Giving a demo. Sometimes you might be asked to give a demo of your software, maybe at a meeting or for a conference. You could create a new demo branch that lets you show what you want to show without messing up the main branch.

Essentially, any time you want to make a change to code in the project, you should consider making a branch so that the change is isolated from the rest of the project.

Merging refers to combining two, or more, branches. For example, after you make and test a bug in a branch, you can merge your changes back into the master branch. Git is very good at merging, and won’t allow the merge if there are any inconsistencies or problems.

Branching and merging work so well in Git that they are used extremely frequently by many developers. Typically, every bug-fix or feature is created in its own branch.

Branching in More Detail¶

Please read Chapter 3.1 (Branching in a Nutshell).

Branches in Git are lightweight. That means creating a branch is a relatively inexpensive operation, even in repositories with thousands of files.

Essentially, a Git branch is a pointer to a commit object. A commit object is itself a pointer to a tree object (which stores the folder structure of the repository) and back-pointers to the immediate previous commits. Also, there is some meta-data like time of commit and the author. Creating a new branch in Git does not cause any files to be copied.

Note that you can use the back-pointers on the commit objects to trace through the history of a branch.

Git uses the special pointer named HEAD to point to the branch you are currently working on. Figures 12 and 13 in Chapter 3.1 (Branching in a Nutshell) <https://git-scm.com/book/en/v2/Git-Branching-Branches-in-a-Nutshell> make this clear, and you should study those carefully.

Switching to a new branch is done by making the HEAD pointer refer to a new branch object. You do this using the git checkout command. Figures 15 and 16 in Chapter 3.1 (Branching in a Nutshell) <https://git-scm.com/book/en/v2/Git-Branching-Branches-in-a-Nutshell> make this clear.

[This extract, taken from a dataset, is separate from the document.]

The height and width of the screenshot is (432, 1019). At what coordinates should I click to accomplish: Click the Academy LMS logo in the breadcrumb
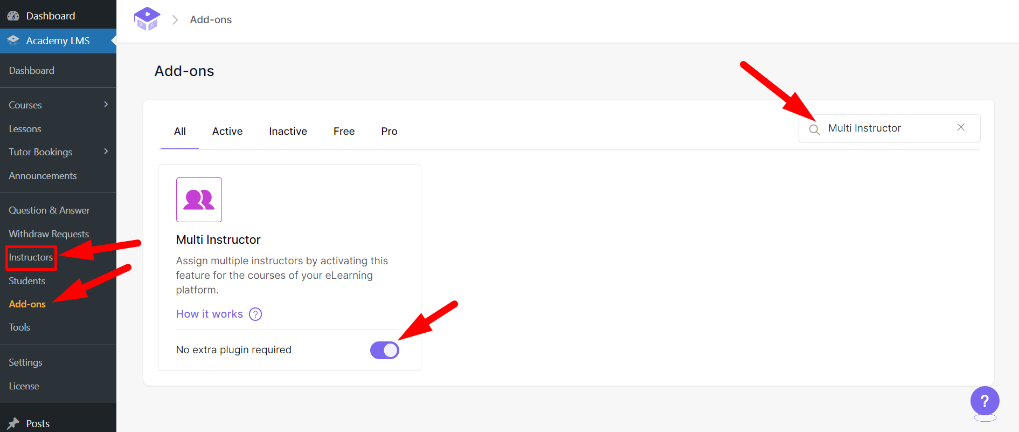(147, 18)
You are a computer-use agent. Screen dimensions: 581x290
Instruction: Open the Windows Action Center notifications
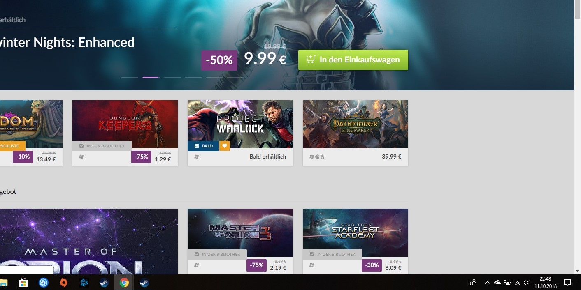(x=567, y=283)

An Example of Branching and Merging¶

Please read Chapter 3.2 (Git Branching, Basic Branching and Merging). This section works through a practical example of how you might use Git in a practical project.

It shows good examples of branching and merging. It gives examples of both a fast-forward merge (where all that is done is to make the HEAD pointer point to the most recent commit), and a three-way merge (that merges two commits and their common ancestor). It also shows what happens when there is a merge conflict. It also points out that when you are finished with a branch you can delete it.

This is very practical stuff, and it is worth the time to read through this section carefully. Try to understand all the different kinds of Git objects and how they relate. Having a clear mental model of how Git works is very useful when repositories become more complex, or if you run into problems.

Tagging¶

Please read Chapter 2. (Tagging).

Git lets you tag commits in your repository as being important. For example, you could use a tag to mark version of your software, e.g. maybe “v1” for version 1, “v1.1” for an update to version 1, etc.

There are two kinds of tags in Git: lightweight tags and annotated tags. You will usually want annotated tags since they store more useful information. Essentially, an annotated tag is a pointer to a specific commit, plus other information like an annotation message, the name of the person who made the tag, the date it was made, and so on.

You can create an annotated tag in the terminal like this:

$ git tag -a v1.4 -m "my version 1.4"

This creates a tag named v1.4, which stores the message “my version 1.4”.

Please see Chapter 2. (Tagging) for examples of how to do things like list all tags, show info about (an annotated) tag, and delete a tag.

Note that deleting a tag does not delete any of the files associated with the tag. It just deletes the tag object.

Just as with branches, you can use the checkout command to check out the version of your repository associated with a particular tag, e.g.:

$ git checkout v1.1
...

In practice, one good way to use tags is to mark important versions and releases of your software.